- **What the task asks**:
Word for word, set down every line of the entries below from the line with "CND - Shellac Dark" to the line with "CND Shellac - Burgundy", including both, and no other line.

- **Exercise materials**:
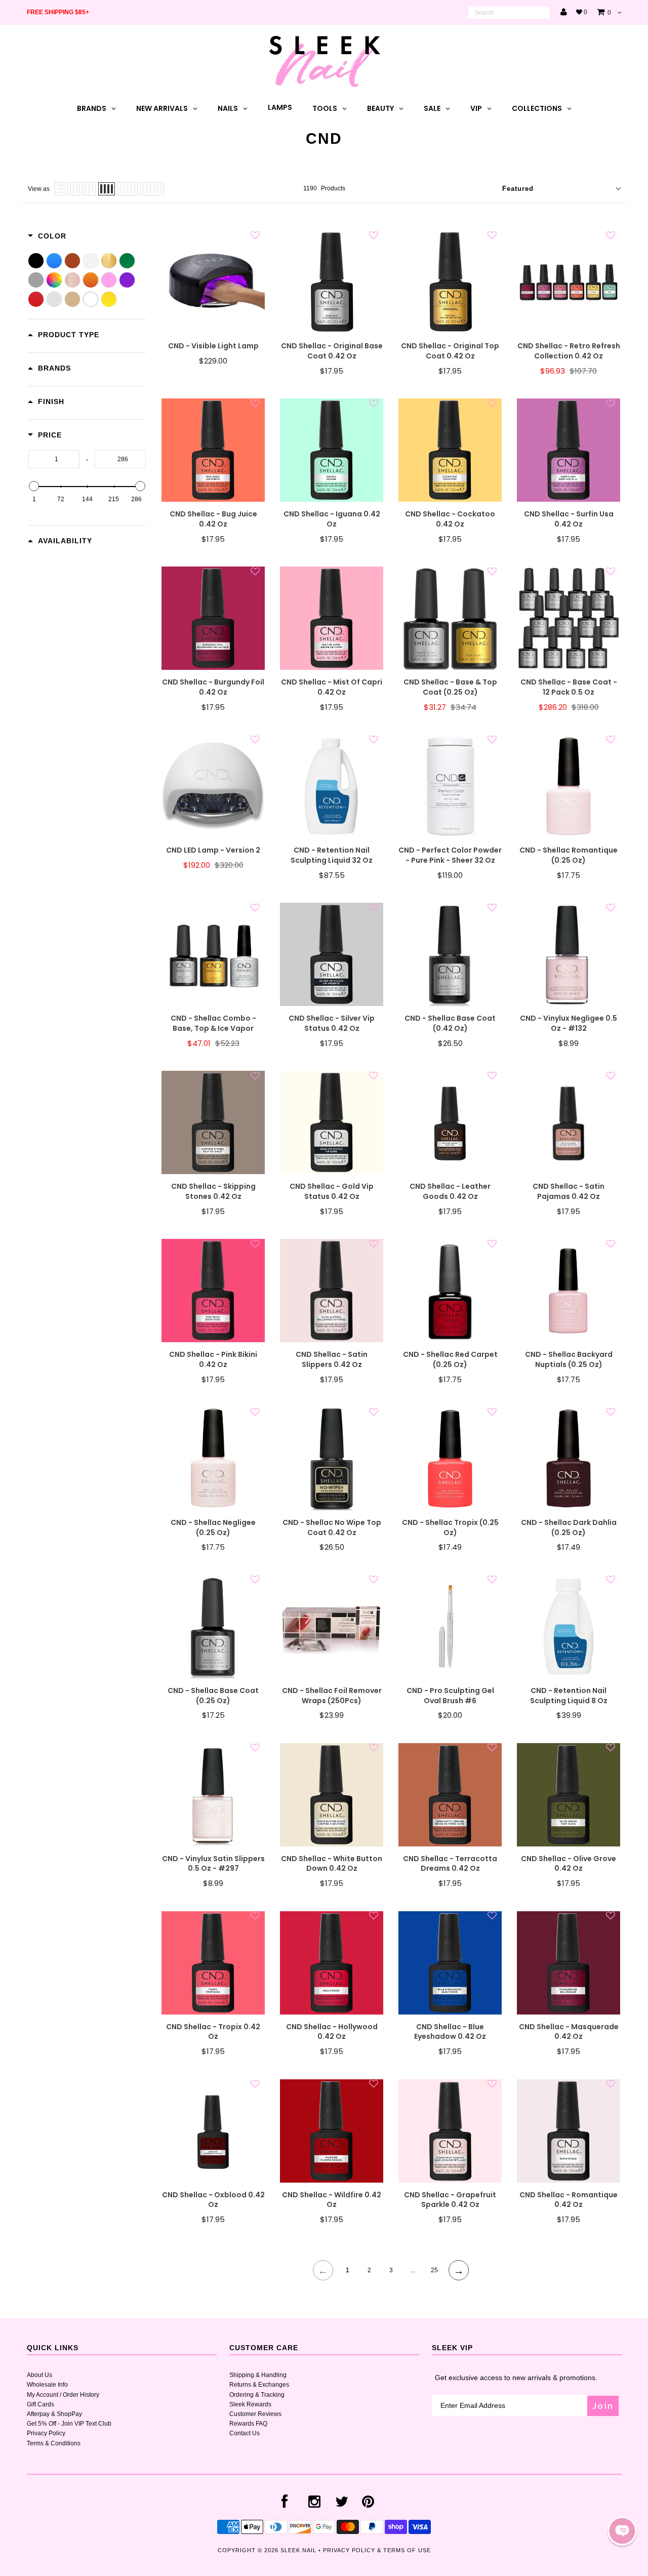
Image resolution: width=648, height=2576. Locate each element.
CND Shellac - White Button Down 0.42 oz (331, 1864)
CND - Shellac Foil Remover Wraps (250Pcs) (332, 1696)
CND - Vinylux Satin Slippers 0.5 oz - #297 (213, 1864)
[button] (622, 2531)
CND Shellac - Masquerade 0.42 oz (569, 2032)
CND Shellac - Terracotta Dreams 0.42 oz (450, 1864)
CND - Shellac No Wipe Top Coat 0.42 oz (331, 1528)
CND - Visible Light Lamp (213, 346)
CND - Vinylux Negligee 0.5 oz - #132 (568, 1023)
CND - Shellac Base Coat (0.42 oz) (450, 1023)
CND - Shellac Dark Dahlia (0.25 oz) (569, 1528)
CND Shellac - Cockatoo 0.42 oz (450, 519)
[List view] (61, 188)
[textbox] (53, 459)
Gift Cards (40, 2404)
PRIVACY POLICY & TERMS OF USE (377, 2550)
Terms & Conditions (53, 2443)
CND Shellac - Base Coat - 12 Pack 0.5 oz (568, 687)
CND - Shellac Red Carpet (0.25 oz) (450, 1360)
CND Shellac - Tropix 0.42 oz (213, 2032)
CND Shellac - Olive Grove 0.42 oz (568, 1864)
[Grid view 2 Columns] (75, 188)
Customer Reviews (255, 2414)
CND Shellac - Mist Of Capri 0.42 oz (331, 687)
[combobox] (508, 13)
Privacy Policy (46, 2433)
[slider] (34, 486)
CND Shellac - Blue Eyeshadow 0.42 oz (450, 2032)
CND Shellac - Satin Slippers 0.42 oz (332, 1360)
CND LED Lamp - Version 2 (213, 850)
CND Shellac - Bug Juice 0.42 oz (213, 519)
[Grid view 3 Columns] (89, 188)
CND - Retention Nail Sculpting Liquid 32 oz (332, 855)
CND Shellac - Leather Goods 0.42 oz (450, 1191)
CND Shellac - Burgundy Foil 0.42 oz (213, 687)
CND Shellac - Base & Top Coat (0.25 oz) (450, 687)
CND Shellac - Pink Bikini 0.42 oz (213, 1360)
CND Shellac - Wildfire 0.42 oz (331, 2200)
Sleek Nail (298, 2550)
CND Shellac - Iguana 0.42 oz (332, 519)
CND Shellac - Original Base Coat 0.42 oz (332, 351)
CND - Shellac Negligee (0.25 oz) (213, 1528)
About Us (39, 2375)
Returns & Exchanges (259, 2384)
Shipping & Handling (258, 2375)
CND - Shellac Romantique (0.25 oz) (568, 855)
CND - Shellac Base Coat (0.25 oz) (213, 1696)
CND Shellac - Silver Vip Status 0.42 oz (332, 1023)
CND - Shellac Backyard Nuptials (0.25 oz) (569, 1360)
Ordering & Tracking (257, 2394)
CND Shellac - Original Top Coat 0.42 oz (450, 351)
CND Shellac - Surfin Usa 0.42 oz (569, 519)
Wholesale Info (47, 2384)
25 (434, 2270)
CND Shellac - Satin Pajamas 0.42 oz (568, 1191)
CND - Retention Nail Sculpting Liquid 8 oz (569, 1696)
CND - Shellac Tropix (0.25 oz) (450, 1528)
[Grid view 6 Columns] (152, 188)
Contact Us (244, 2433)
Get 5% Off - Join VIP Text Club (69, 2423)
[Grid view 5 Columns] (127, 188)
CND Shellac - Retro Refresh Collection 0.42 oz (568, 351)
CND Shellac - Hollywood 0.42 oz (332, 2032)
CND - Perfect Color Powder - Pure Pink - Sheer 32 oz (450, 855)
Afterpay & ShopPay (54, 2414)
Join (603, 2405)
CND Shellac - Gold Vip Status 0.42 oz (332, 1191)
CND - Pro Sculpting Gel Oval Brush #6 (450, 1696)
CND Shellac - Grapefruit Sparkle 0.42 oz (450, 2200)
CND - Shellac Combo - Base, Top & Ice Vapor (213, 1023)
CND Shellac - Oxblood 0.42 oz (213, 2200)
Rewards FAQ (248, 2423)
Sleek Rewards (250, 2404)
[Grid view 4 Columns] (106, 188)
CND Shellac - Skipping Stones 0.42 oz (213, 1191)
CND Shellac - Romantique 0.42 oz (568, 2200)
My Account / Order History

- **Exercise response**:
CND - Shellac Dark Dahlia (0.25 oz) (569, 1528)
CND Shellac - Cockatoo 0.42 oz (450, 519)
[List view] (61, 188)
[textbox] (53, 459)
Gift Cards (40, 2404)
PRIVACY POLICY & TERMS OF USE (377, 2550)
Terms & Conditions (53, 2443)
CND Shellac - Base Coat - 12 Pack 0.5 oz (568, 687)
CND - Shellac Red Carpet (0.25 oz) (450, 1360)
CND Shellac - Tropix 0.42 oz (213, 2032)
CND Shellac - Olive Grove 0.42 oz (568, 1864)
[Grid view 2 Columns] (75, 188)
Customer Reviews (255, 2414)
CND Shellac - Mist Of Capri 0.42 oz (331, 687)
[combobox] (508, 13)
Privacy Policy (46, 2433)
[slider] (34, 486)
CND Shellac - Blue Eyeshadow 0.42 oz (450, 2032)
CND Shellac - Satin Slippers 0.42 oz (332, 1360)
CND LED Lamp - Version 2 (213, 850)
CND Shellac - Bug Juice 0.42 oz (213, 519)
[Grid view 3 Columns] (89, 188)
CND - Retention Nail Sculpting Liquid 32 oz (332, 855)
CND Shellac - Leather Goods 0.42 oz (450, 1191)
CND Shellac - Burgundy Foil 0.42 oz (213, 687)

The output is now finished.